E adesso due parole su quell’allegra compagnia che è l’Ordine dei Giornalisti. Nei Paesi che hanno creato e che tuttora insegnano (con qualche magagna, ma nessuno è perfetto) che cosa sia l’etica nell’ambiguo mestiere del giornalismo, l’Ordine italiano dei Giornalisti con la sua pompa magna, le tessere e gli apparati, non esiste: uno è giornalista se fa il giornalista. E lo licenzia il suo direttore o lo incrimina il magistrato se commette un reato. Punto, e fine della storia. Così nei Paesi di alta civiltà, anglosassoni e non anglosassoni fra cui non si è mai trovata l’Italia. In Italia invece l’Ordine dei Giornalisti si comporta come un ordine ecclesiastico: esprime reprimende, scomuniche, persino sospensioni a divinis. E se non usasse due, ma anche tre, quattro pesi e altrettante misure, poco male sarebbe. Il fatto è che l’Ordine e gli Ordini interregionali esprimono inclinazioni politiche e non regole di garanzia uguali per tutti.
Essendo io un esempio vivente di quel che dico, so quel che dico. Quando a partire dallo scorso mese di dicembre, in aperta violazione della legge, alcuni giornali e giornalisti (sempre gli stessi) pubblicarono stralci manipolati e abusivi di intercettazioni abusive sul telefono di un parlamentare, essi giornalisti commettevano sia un reato penale che una violazione del codice deontologico. L’Ordine, anzi gli Ordini, non hanno emesso un fiato, altro che avviso disciplinare come quello inviato a Maurizio Belpietro. Ancora: dal giorno 26 novembre 2006 il quotidiano La Repubblica ha pubblicato una serie di interviste (a Limarev, Gordievsky, Bukovsky) che io stesso ho provato essere tutte delle manipolazioni e dei falsi raccogliendo le dichiarazioni degli intervistati che si sono espressi in questo modo davanti al microfono o per iscritto, cosa che ho reso pubblica. Quelle interviste false e fabbricate hanno provocato reazioni politiche calcolate e mostruose, hanno devastato e tuttora devastano la mia immagine, mi hanno trascinato in un tritacarne che ancora gira e macina, mentre il quotidiano in questione si è ben guardato dal far sapere ai propri lettori quel che i suoi pretesi intervistati hanno detto «on the record» o scritto con documenti certificati della manipolazione subita.
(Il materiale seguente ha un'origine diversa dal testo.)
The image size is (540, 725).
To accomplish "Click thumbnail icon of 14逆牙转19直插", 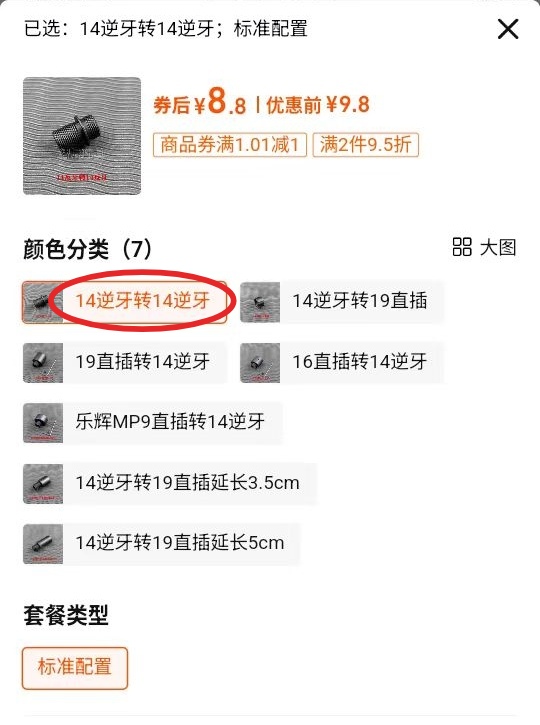I will point(260,302).
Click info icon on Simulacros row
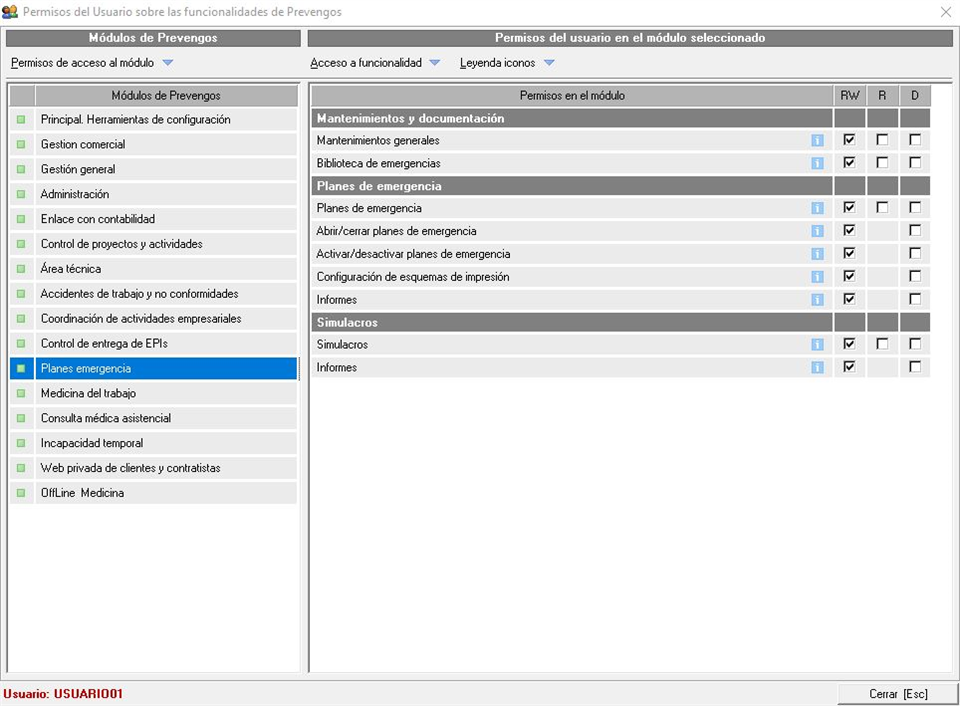Screen dimensions: 960x706 (817, 345)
L’Ordine, questa suprema autorità etica, non ha fiatato, non ha convocato, non ha censurato. Quelle intercettazioni usate in maniera contraria alla legge e quelle interviste false che sono state e tuttora vengono usate per distruggere, attraverso il loro uso anche parlamentare, l’immagine di un eletto del popolo e il lavoro del Parlamento stesso, facevano e fanno comodo a una sola parte politica: quella del Governo che vuole impedire l’uso della drammatica intervista in cui Alexander Litvinenko, poi assassinato come la sua fonte il generale Trofimov, racconta con grande dovizia di particolari quel che seppe su Romano Prodi.
Di qui la constatazione banale: l’etica nel cui nome il regime nascente agisce, non ha nulla di etico. L’etica è quella cosa, come ricordava Immanuel Kant, che è indipendente dalle singole persone e dalle singole situazioni: «Fa che la tua norma possa essere accolta da tutti come norma universale», cioè l’esatto contrario di: «Fa quello che più ti fa comodo invocando le regole, e quando gli altri ti danno fastidio cerca di distruggerli piegando le stesse regole cui tu affermi di attenerti». Quel che poi ha fatto e scritto il «Garante della privacy» (altra figura ridicola di per sé, politicamente corretta come tutta la paccottiglia di banalità e stupidità che soffoca ormai l’Europa) è semplicemente grottesco. Chiamato dal Governo, come un impiegato ossequioso si comporta come i personaggi spagnoleschi della Milano manzoniana, fra il Conte Zio e l’Avvocato Azzeccagarbugli. Il «latinorum» è stato sostituito con il «politicamente corretto» a geometria variabile: luoghi comuni, ma flessibili.
Questo governo è dunque ora che faccia i bagagli e vada a casa perché sta anche appestando il clima democratico, sta eccitando i peggiori bassi istinti e i peggiori bassi servitori. In questa farsa tendente all’incubo si aggredisce il giornalista che rappresenta l’opposizione e si chiudono tutti e due gli occhi di fronte alle menzogne, le turpitudini e le fabbricazioni di chi usurpa il nome di giornalista, anche se certamente avrà la essera in regola con tutti i bolli.
Così è nato il tentato linciaggio nei confronti di Maurizio Belpietro il quale ha agito come la sua professione e la sua coscienza imponevano: pubblicando le notizie e non pubblicando foto che non hanno nulla di «scandaloso», ma che sono la prova sia della esposizione che del tentativo di ricatto di un uomo che non è un privato cittadino, ma rappresenta, come portavoce, il Governo della Repubblica. Siamo contenti che lo sguaiato coro liberticida non sia più unanime e che esistano coscienze libere da vincoli di appartenenza. Questo rassicura sulla società e sul giornalismo, ma il governo ha dato di sé una pessima prova che rende doveroso il suo immediato licenziamento.
Paolo Guzzanti

Thursday, March 15, 2007

La nostra solidarietà A Silvio Emilio Sircana


E’ inconcepibile l’attacco portato dal Giornale a Silvio Emilio Sircana. Sembra che dalle intercettazioni pubblicate dal quotidiano berlusconiano emerga che il “portavoce unico” sia stato visto e fotografato in compagnia di un transessuale.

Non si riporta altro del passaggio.